(Bloomberg) -- China’s currency has had a bumpier ride the past several weeks than it’s seen since it stabilized against the dollar in 2017, and further turbulence may be in store as companies prepare to make a welter of dividend payments abroad.

Offshore-listed Chinese firms will hand out $19.6 billion of dividends in overseas currencies in the three months through August, according to data compiled by Bloomberg. While some of the payments will be made from existing foreign-exchange holdings, some conversions from yuan will be needed, contributing to volatility, market players say.

After a long stretch of gains from 2017 to early 2018, the yuan lately has been confronting a resurgent dollar, thanks to rising U.S. Treasury yields. China’s currency dropped the most since 2016 last month, when its foreign-exchange reserves saw the first back-to-back drop in more than a year. On the flip side, depreciation has been limited by overseas investors’ increasing interest in Chinese securities, with net bond inflows the past 15 straight months.
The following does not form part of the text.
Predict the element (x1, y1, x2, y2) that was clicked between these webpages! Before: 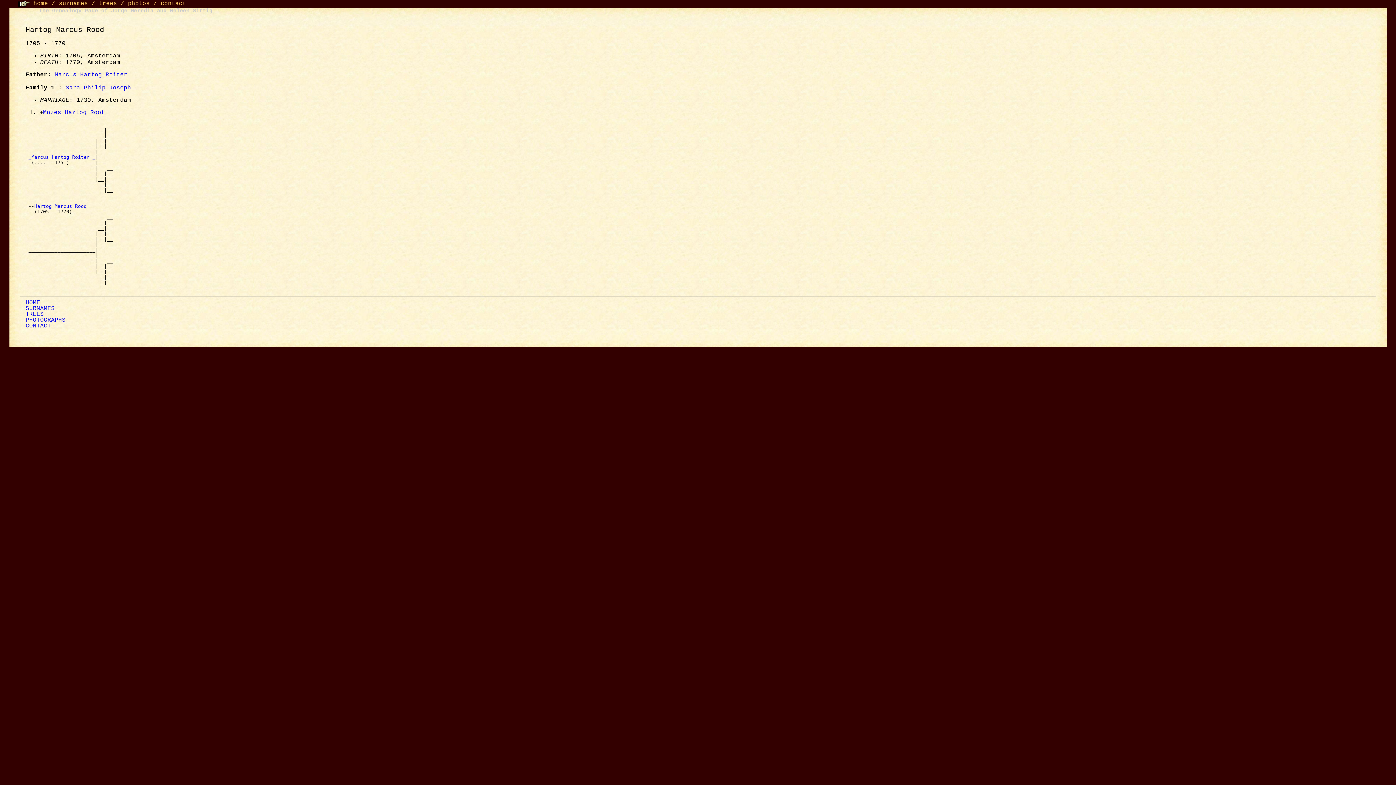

"The yuan will likely weaken and become more volatile within a short period of time in the coming months due to the dividend payments," said Gao Qi, a currency strategist at Scotiabank in Singapore. "That won’t lead to sustained depreciation or capital outflows -- the yuan will be supported as foreign investors keep adding Chinese bonds."

Chinese companies’ dividend payments over the three months through August will be 23 percent greater than the same period last year, according to Bloomberg’s calculations based on exchange filings. Hong Kong-listed Chinese lenders are among the biggest payers. China Construction Bank Corp. will hand out $4.2 billion in August, when Bank of China Ltd. pays $2.1 billion, the filings show.

Analysts expect the yuan, which is still up 1.8 percent for 2018 -- the top performer after the yen in Asia against the dollar -- to ride out the volatility. Come year-end, the yuan will trade at 6.4 per dollar, compared with 6.3911 on Thursday, a Bloomberg survey shows.

"There will be a quick bout of depreciation pressures" due to the dividend payouts, said Xiao Lisheng, a Beijing-based researcher at the Chinese Academy of Social Sciences. "As soon as the round of declines are out of the way, companies will start to buy the yuan again, supporting the exchange rate."